The photo shoot is about Stage diving where no girls performs bad. Luisa, Inga and Evelyn are invited to New York Fashion Week castings. The three girls meet Elsa Hosk, who notes that Luisa has huge potential, at a training for castings as well as Toni Garrn and Doutzen Kroes at a gala. Tara Subkoff books Luisa for her presentation. At a casting for Jad Ghandour's fashion show Luisa performs best and is booked for his show. She is also chosen to open and to close his show and to shoot the look book. Afterwards the girls go to a casting for Korto Momolu, the runner-up of Project Runway (season 5) who books all three girls, Luisa, Inga and Evelyn, for her presentation. Back in LA the girls have to walk in High Fashion outfits where Jasmin is deemed worst and therefore eliminated. Luisa gets a place at the wall of fame because of her three jobs and great photo. The remaining girls travel to Cancun.

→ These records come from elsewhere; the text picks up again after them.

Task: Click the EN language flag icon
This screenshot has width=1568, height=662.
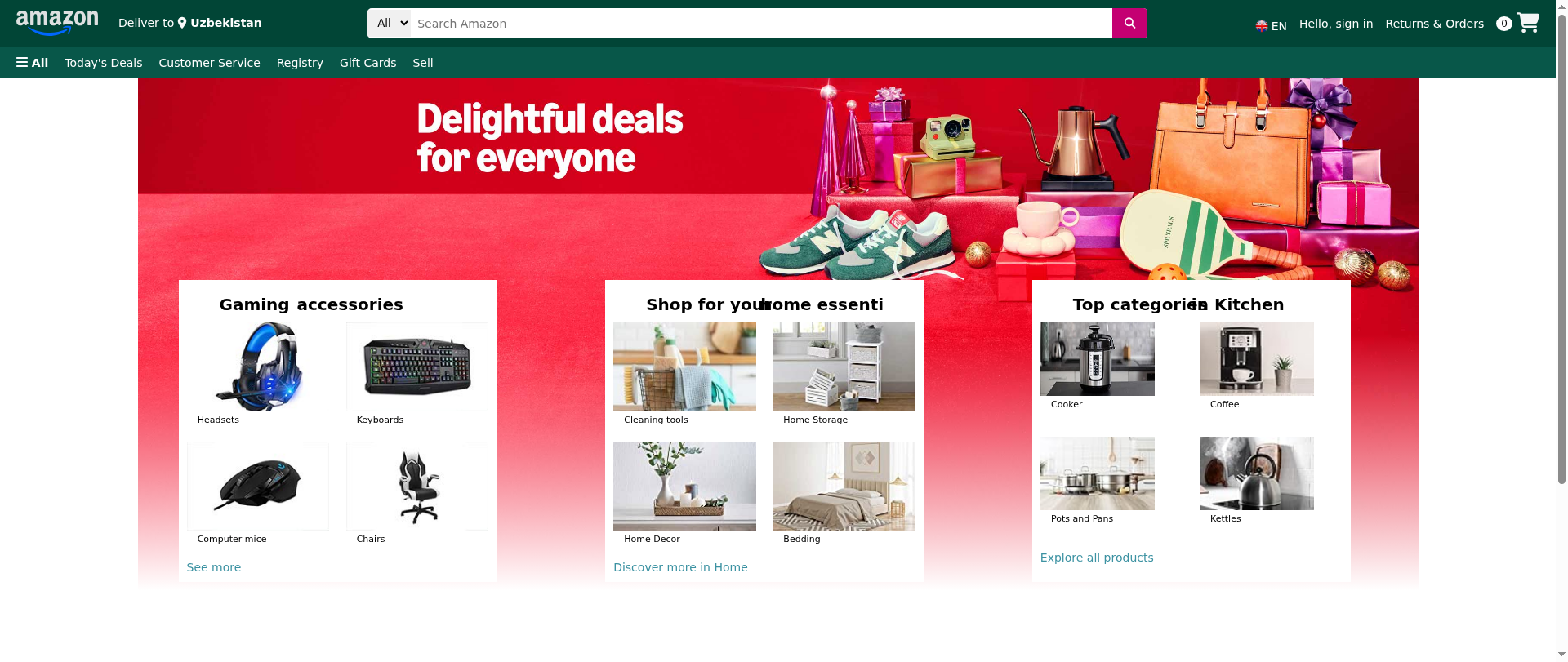Action: (1262, 26)
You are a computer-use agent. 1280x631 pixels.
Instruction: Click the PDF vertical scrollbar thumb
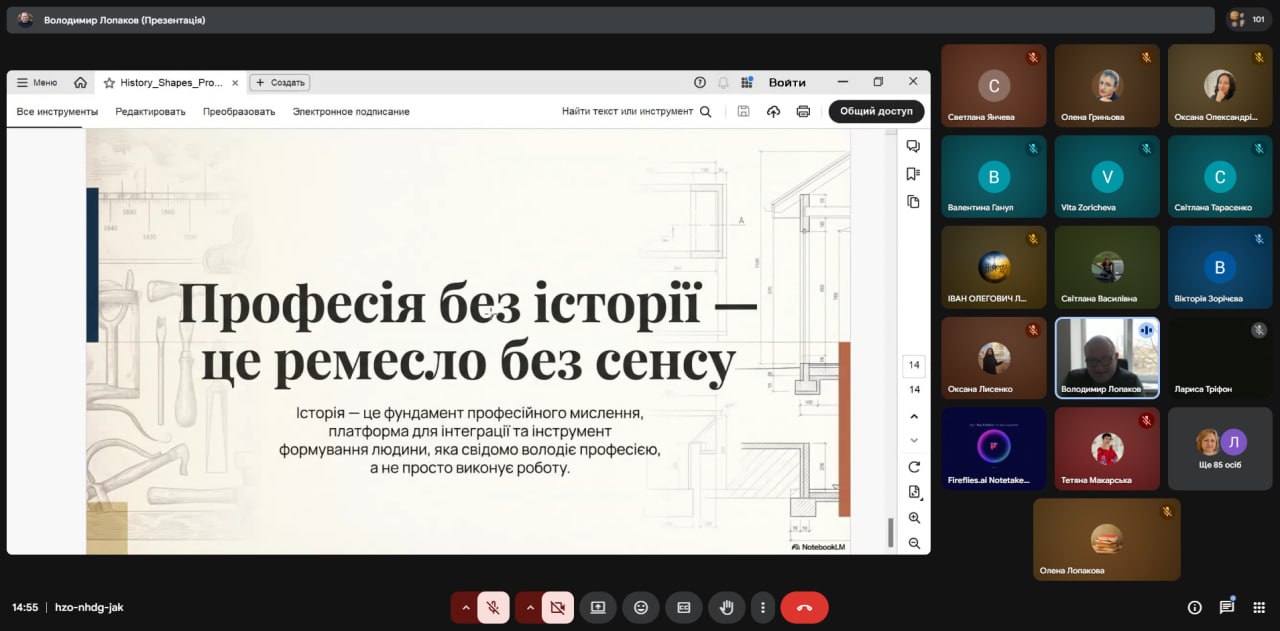pos(890,532)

Booked for job: Luisa Hartema, Evelyn Keck & Inga Bobkow
Wall of fame: Luisa Hartema
Eliminated: Jasmin Abraha
Featured photographers: Marc Baptiste, Anders Hallberg & Seth Sabal

Episode 8: Amazons
Original airdate: 12 April 2012

This week the girls have to play the role of Amazons where Dominique and Lisa are deemed best and Diana and Shawny are deemed worst. At a casting for German Cosmopolitan the girls have to dance in pairs. Luisa and Shawny are booked. This week's challenge is to design a traditional Mexican outfit. In the end it's a race head to head between Sara and Evelyn with Sara winning the challenge. Annabelle struggles on the runway and lands in the bottom two along with Diana. In the end Annabelle is eliminated.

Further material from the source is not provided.